Remember: customers want to give direct feedback—but they also don’t want to spend more than a few minutes doing so. If you’re looking to simplify and optimize your surveys, here are three useful tips to remember when shortening your CX surveys!
- Shortening Your Surveys Doesn’t Necessarily Lead to Higher Response Rate
- Think of Others Before Cutting a Question
- Aim for Short, but Complete Surveys
Tip #1: Shortening Your Surveys Doesn’t Necessarily Lead to Higher Response Rates
Having a compact survey is helpful to produce more valuable responses, but it doesn’t directly correlate with a higher response rate. According to our study, survey respondents acknowledged that the frequency of receiving surveys has gone up (an increase of 42%), but that their willingness to complete those surveys has stayed about the same (58%). From these results, we can glean that customers aren’t feeling overwhelmed by the increase in survey requests. But what about length?
The vast majority of non-response actually occurs on the first page of the survey or when respondents never open the survey after receiving an invite. In fact, in some of our CX measurement programs, when respondents are asked if they would be willing to continue answering additional questions about 50% to 75% agree to continue. This doesn’t mean that you should make your surveys as long as you want. But it does show, to an extent, that a shorter survey won’t equal more responses.
Tip #2: Think of Others Before Cutting a Question
A brand typically shortens its surveys because it isn’t using all the information. This makes complete sense, but the reality is that data can often become siloed, keeping other departments in the company in the dark. Corporate research managers may forget how their information can be useful for other departments (e.g., marketing, product development). So make sure that your questions don’t just support your department, but your brand as a whole!
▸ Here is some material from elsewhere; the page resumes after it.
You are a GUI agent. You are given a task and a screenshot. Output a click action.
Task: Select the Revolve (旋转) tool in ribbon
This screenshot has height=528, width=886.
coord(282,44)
Additionally, before cutting a question out, make sure you know who “owned” that question, and notify them as to why it’s being cut. For instance, if the information that stakeholder needs is readily available via customer relationship management (CRM) software like Salesforce, let them know. That way you are serving both your internal stakeholders and your customers’ needs for a shorter survey at the same time.
Similarly, when shortening your customer experience survey, always keep the customer in mind. When we asked customers why they respond to CX surveys, the top reason was because they believed that companies valued their input. Asking meaningful questions shows the customer that your business actually cares. And you can go even further! For example, an InMoment client that manufactures medical devices and supplies tells customers they care by sending them letter updates explaining how they’ve taken action based on their survey responses.
Tip #3: Aim for Short, but Complete Surveys
We are going to refer back to the guiding principle we spoke about above: when creating a survey, ask as few questions as you can while still getting all the answers you need. Yes, that’s easier said than done, but not impossible! We recommend using a backward research process where you first ask your internal team, “what decisions do we want to make when we get our survey results, and what information do we want to be able to tell others?” Having other corporate departments in mind will help you create a more condensed and complete survey.
Additionally, your survey should include an open-ended question that allows your customers to talk about whatever they want. Your brand will get a better idea of what customers care about and want changed—and what you need to do to take action. However, keep in mind that “short for shortness’ sake” is not necessarily a good thing. Customers are willing to take longer surveys, but it’s the thoughtfulness and quality of each question on a survey that’s important—not the survey being short itself.
Your survey should be long enough to allow your customer to completely express themselves and tell their story. With that context, your CX platform will be able to identify opportunities to maximize success and minimize friction—and isn’t that what we all want at the end of the day?